José Serra, um chanceler ‘decorativo’
O ministro das Relações Exteriores, José Serra, ameaçou demitir todos os assessores de seu gabinete, exceto um, assim que voltou a Brasília de uma viagem a Nova York, aonde fora acompanhar o presidente Michel Temer. A conferir se as demissões se confirmarão nos próximos dias, mas o rompante é compreensível. Serra regressou enfraquecido dos Estados Unidos, país ao qual sonha atrelar o Brasil.
O chanceler foi ignorado na elaboração do discurso presidencial proferido na terça-feira 20 na Assembleia Geral das Nações Unidas, motivo principal da viagem da dupla. Viu Temer assumir posições conflitantes com as suas. Ficou (por opção própria) em um hotel diferente daquele usado pelo chefe e por ministros da comitiva. Ausentou-se de uma histórica reunião global sobre refugiados.
Relegado ao papel de figurante, embora seja um conhecido aspirante à cadeira hoje ocupada por Temer, não surpreende o tucano ter deixado o peemedebista esperando por uma hora em um jantar oferecido pelo presidente no domingo 18.
No pronunciamento perante a Organização das Nações Unidas (ONU), Temer adotou um tom mais geopolítico do que comercial, ao contrário da postura vista até aqui em seu ministro da área. E expôs posições que soaram como puxões de orelha no subordinado.
“A integração latino-americana”, disse, é uma “prioridade permanente” do Brasil, não importa que haja “em nossa região governos de diferentes inclinações políticas”.
Em seus quatro meses no cargo, Serra tem sido um criador de casos na América Latina. Por razões ideológicas, trabalha abertamente pela derrubada de Nicolás Maduro do governo na Venezuela. Até conseguiu, com um golpe jurídico, impedi-lo de assumir a presidência rotativa do Mercosul.
Em sua cruzada contra Maduro, tentou “comprar” o voto do Uruguai no Mercosul, razão para queixas públicas dos uruguaios. Não é à toa que certos ministros fazem piada a portas fechadas: “quando será que Serra convocará tropas para invadir algum vizinho?”.
Temer também defendeu a reforma do Conselho de Segurança da ONU, colegiado que dá a seus cinco membros poder de veto em decisões do organismo. Na gestão do PT, o Brasil cobiçava uma vaga no Conselho via reforma. Logo ao assumir, o chanceler tucano desdenhou do tema e apequenou o País. Para ele, a reforma não é “moleza”, é “briga de gente grande”.

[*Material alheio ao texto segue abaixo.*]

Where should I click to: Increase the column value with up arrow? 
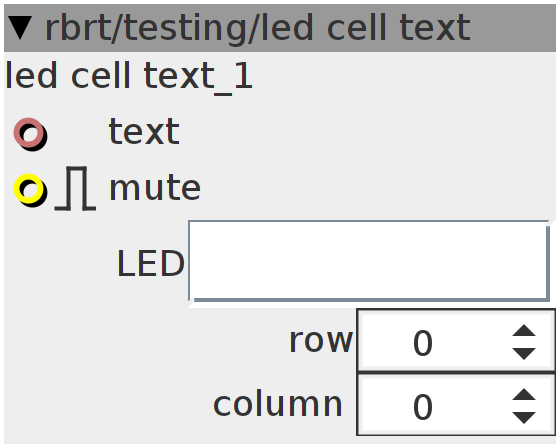point(524,394)
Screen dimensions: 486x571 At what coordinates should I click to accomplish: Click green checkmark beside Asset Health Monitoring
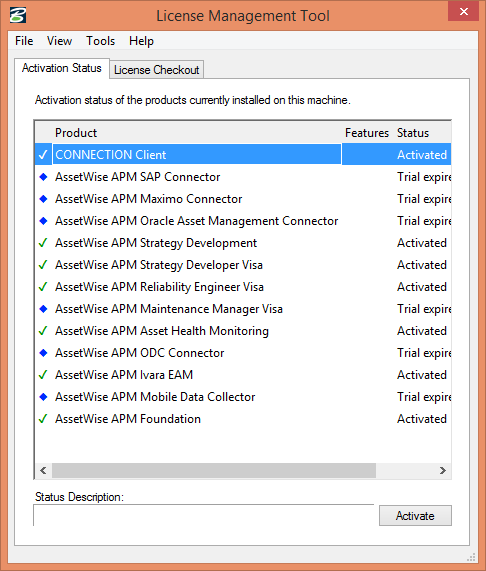(43, 331)
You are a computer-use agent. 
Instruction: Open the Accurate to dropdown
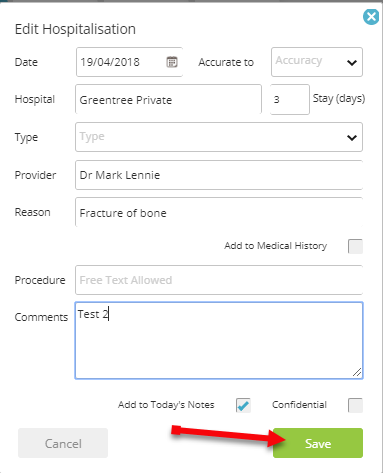pos(317,62)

Curiosidade: paralelamente à Assembleia Geral, houve uma reunião do G4, grupo criado por inspiração brasileira na era petista a juntar mais três países com ambição de entrar para o Conselho: Alemanha, Índia e Japão. Após o encontro da quarta-feira 21, ocorrido por iniciativa da Alemanha, seus chanceleres divulgaram uma nota a reafirmar o compromisso com a reforma. Serra incluído.
Não é difícil entender por que o ministro foi um ator secundário na viagem de Temer a Nova York. Serra não escuta diplomatas, não estuda assuntos de sua área. Em um vídeo gravado às vésperas de ir aos EUA, revelou desconhecimento sobre os BRICs. Precisou de ajuda do entrevistador e de um assessor para citar as nações integrantes: Brasil, Rússia, Índia, China e África do Sul.
Cercou-se de assessores estranhos ao Itamaraty, inclusive um policial militar, Hideo Augusto Dedini, processado pelo massacre de 111 presidiários em São Paulo em 1992. Ao mesmo tempo, não faz questão alguma de entender a estrutura da chancelaria, nem de conversar por ali.
E olha que no Itamaraty não falta boa vontade com os poderosos do pós-impeachment. Consta que um chefe de departamento abriu uma champanhe em seu gabinete no dia em que Dilma Rousseff foi afastada provisoriamente pelo Senado, em maio.
Mais afeito a sentar-se com diplomatas, Temer aos poucos tem estabelecido canais diretos com o Itamaraty, um bypass no chanceler. Foi assim que ele preparou o discurso da ONU.
Consolo do ministro: em um encontro com empresários e investidores estrangeiros em Nova York, Temer disse que em “brevíssimo tempo” haverá mudança na legislação petrolífera para permitir às multinacionais explorar o pré-sal sem a Petrobras. Um projeto, fez questão de ressaltar, de Serra.